We facilitate comparisons between various graph systems. For instance, to compare the GIE and Kuzu systems, the interactive-benchmark.properties file can be configured as follows. The Benchmark Tool will subsequently send queries to both GIE and Kuzu, gathering and analyzing their results.

# The configuration for the compared systems.
# Currently, the supported systems includes GIE and KuzuDb.
# For each system, starting from system.1 to system.n, the following configurations are needed:
# name: the name of the system, e.g., GIE, KuzuDb.
# client: the client of the system, e.g., for GIE, it can be cypher, gremlin; for KuzuDB, it should be kuzu.
# endpoint(optional): the endpoint of the system if the system provides a service endpoint, e.g., for GIE gremlin, it is 127.0.0.1:8182 by default.
# path(optional): the path of the database of the system if the system is a local database and need to access the database by the path, e.g., for KuzuDb, it can be /path_to_db/example_db.
# Either of endpoint or path need to be provided, depending on the access method of the system.
system.1.name = GIE
system.1.client = cypher
system.1.endpoint = 127.0.0.1:7687
system.1.path =
system.2.name = KuzuDb
system.2.client = kuzu
system.2.endpoint =
system.2.path = ./job_db

Configure Workloads¶

Currently, we have provided commonly used benchmark workloads including ic, bi, lsqb, and job. Users can also add their own benchmarking queries to queries as well as adding substitution parameters of queries to substitution_parameters. Note that the file name of user-defined query templates should follow the prefix custom_query or custom_constant_query. The difference between custom_query and custom_constant_query is that the latter has no corresponding parameters.

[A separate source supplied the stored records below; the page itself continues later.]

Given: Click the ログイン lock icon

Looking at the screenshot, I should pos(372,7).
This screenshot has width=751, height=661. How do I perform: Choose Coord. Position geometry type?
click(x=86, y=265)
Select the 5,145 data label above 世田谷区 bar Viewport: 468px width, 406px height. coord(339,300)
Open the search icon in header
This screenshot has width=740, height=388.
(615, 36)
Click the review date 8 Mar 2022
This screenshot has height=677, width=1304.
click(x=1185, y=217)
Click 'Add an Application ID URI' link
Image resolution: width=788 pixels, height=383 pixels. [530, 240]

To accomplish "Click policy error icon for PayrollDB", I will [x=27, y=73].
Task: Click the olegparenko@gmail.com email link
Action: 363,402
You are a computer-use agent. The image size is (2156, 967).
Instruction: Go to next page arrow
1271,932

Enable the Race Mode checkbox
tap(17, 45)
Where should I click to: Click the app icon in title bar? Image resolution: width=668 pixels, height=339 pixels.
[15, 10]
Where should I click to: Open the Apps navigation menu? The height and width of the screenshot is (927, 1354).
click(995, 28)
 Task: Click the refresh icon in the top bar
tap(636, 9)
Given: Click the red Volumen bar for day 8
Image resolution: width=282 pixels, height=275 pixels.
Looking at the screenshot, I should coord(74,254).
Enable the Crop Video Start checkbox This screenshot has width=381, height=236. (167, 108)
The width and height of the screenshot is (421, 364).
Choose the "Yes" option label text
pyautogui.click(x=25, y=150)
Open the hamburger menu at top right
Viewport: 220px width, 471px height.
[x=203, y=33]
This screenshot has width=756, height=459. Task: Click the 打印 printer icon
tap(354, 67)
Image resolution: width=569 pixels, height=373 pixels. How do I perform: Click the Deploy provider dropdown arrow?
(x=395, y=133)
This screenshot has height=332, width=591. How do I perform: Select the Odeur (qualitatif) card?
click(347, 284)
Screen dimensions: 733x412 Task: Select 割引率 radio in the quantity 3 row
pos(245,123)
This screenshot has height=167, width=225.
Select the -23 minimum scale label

Taking JOB benchmark as an example, the related configuration is as follows:

# The configuration for the benchmarking workloads.
# the directory of query templates
query.dir = ./queries/cypher_queries/job
# the directory of query parameters. If the queries do not have parameters, leave it empty.
query.parameters.dir = 
# query file suffix, e.g., cypher (ldbc_query.cypher), gremlin (ldbc_query.gremlin), txt (ldbc_query.txt), etc.
query.file.suffix=cypher
# specify which kind of queries are sent.
# if query.all.enable is true, the benchmark will send all the queries in the query.dir.
query.all.enable=true

Configure Results Collection¶

By default, benchmark results will be output to the interactive-benchmark.log and interactive-benchmark-report.md files, as exemplified in the sections “Running the benchmark” and “Collecting the results” above. Specifically, if you want to further compare query correctness under the current workloads, you can provide the corresponding configuration:

# the directory of query results which is optional. if provided, the benchmarking results will be compared with the expected results.
query.expected.path = ./data/expected_results/job_expected.json

The benchmark tool will automatically execute the queries and compare the results for correctness.